Could you change every "GUI agent" to "screen assistant" in the material below and give the lines again, with everything else unchanged?

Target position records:
━━━━━━━━━━━━━━━━

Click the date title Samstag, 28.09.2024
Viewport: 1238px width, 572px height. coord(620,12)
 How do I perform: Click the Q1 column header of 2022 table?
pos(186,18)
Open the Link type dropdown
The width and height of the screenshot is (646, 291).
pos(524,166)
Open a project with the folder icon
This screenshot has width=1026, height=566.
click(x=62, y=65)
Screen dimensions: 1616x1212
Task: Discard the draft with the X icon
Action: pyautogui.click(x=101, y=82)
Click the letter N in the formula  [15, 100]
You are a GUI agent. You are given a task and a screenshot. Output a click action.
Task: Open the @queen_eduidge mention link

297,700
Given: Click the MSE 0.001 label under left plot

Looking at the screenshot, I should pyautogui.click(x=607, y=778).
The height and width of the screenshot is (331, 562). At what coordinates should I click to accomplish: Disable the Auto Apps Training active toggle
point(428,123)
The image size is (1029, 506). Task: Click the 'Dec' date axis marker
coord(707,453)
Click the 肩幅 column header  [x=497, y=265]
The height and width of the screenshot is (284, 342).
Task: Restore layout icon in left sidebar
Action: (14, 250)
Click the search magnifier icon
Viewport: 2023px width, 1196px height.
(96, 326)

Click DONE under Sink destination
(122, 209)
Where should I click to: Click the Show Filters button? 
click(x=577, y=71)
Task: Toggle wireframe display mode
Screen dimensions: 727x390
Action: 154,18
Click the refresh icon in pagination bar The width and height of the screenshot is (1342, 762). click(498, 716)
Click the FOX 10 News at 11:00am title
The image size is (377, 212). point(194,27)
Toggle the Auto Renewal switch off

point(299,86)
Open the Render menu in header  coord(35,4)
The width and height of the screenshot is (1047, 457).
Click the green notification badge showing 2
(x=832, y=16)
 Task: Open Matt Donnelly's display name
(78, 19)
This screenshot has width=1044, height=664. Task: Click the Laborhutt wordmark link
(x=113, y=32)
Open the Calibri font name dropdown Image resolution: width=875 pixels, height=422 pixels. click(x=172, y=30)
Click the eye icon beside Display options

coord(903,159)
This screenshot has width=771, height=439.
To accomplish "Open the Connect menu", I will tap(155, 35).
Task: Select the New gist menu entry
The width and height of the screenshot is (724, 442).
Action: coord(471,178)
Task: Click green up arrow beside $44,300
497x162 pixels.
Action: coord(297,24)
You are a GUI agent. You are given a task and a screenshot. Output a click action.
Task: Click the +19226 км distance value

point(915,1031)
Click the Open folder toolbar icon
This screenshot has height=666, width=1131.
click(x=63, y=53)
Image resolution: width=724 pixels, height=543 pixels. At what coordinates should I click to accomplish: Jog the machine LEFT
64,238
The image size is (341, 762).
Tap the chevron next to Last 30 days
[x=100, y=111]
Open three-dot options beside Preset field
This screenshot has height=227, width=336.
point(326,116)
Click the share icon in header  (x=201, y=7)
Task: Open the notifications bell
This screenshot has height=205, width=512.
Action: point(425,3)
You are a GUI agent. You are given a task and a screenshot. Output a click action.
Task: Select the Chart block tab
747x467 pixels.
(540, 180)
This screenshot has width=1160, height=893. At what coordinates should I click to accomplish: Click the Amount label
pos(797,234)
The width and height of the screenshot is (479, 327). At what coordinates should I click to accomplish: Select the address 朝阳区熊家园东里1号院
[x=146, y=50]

━━━━━━━━━━━━━━━━

Task response —
Click the date title Samstag, 28.09.2024
Viewport: 1238px width, 572px height. coord(620,12)
 How do I perform: Click the Q1 column header of 2022 table?
pos(186,18)
Open the Link type dropdown
The width and height of the screenshot is (646, 291).
pos(524,166)
Open a project with the folder icon
This screenshot has width=1026, height=566.
click(x=62, y=65)
Screen dimensions: 1616x1212
Task: Discard the draft with the X icon
Action: pyautogui.click(x=101, y=82)
Click the letter N in the formula  [15, 100]
You are a screen assistant. You are given a task and a screenshot. Output a click action.
Task: Open the @queen_eduidge mention link

297,700
Given: Click the MSE 0.001 label under left plot

Looking at the screenshot, I should pyautogui.click(x=607, y=778).
The height and width of the screenshot is (331, 562). At what coordinates should I click to accomplish: Disable the Auto Apps Training active toggle
point(428,123)
The image size is (1029, 506). Task: Click the 'Dec' date axis marker
coord(707,453)
Click the 肩幅 column header  [x=497, y=265]
The height and width of the screenshot is (284, 342).
Task: Restore layout icon in left sidebar
Action: (14, 250)
Click the search magnifier icon
Viewport: 2023px width, 1196px height.
(96, 326)

Click DONE under Sink destination
(122, 209)
Where should I click to: Click the Show Filters button? 
click(x=577, y=71)
Task: Toggle wireframe display mode
Screen dimensions: 727x390
Action: 154,18
Click the refresh icon in pagination bar The width and height of the screenshot is (1342, 762). click(498, 716)
Click the FOX 10 News at 11:00am title
The image size is (377, 212). point(194,27)
Toggle the Auto Renewal switch off

point(299,86)
Open the Render menu in header  coord(35,4)
The width and height of the screenshot is (1047, 457).
Click the green notification badge showing 2
(x=832, y=16)
 Task: Open Matt Donnelly's display name
(78, 19)
This screenshot has width=1044, height=664. Task: Click the Laborhutt wordmark link
(x=113, y=32)
Open the Calibri font name dropdown Image resolution: width=875 pixels, height=422 pixels. click(x=172, y=30)
Click the eye icon beside Display options

coord(903,159)
This screenshot has width=771, height=439.
To accomplish "Open the Connect menu", I will tap(155, 35).
Task: Select the New gist menu entry
The width and height of the screenshot is (724, 442).
Action: coord(471,178)
Task: Click green up arrow beside $44,300
497x162 pixels.
Action: coord(297,24)
You are a screen assistant. You are given a task and a screenshot. Output a click action.
Task: Click the +19226 км distance value

point(915,1031)
Click the Open folder toolbar icon
This screenshot has height=666, width=1131.
click(x=63, y=53)
Image resolution: width=724 pixels, height=543 pixels. At what coordinates should I click to accomplish: Jog the machine LEFT
64,238
The image size is (341, 762).
Tap the chevron next to Last 30 days
[x=100, y=111]
Open three-dot options beside Preset field
This screenshot has height=227, width=336.
point(326,116)
Click the share icon in header  (x=201, y=7)
Task: Open the notifications bell
This screenshot has height=205, width=512.
Action: point(425,3)
You are a screen assistant. You are given a task and a screenshot. Output a click action.
Task: Select the Chart block tab
747x467 pixels.
(540, 180)
This screenshot has width=1160, height=893. At what coordinates should I click to accomplish: Click the Amount label
pos(797,234)
The width and height of the screenshot is (479, 327). At what coordinates should I click to accomplish: Select the address 朝阳区熊家园东里1号院
[x=146, y=50]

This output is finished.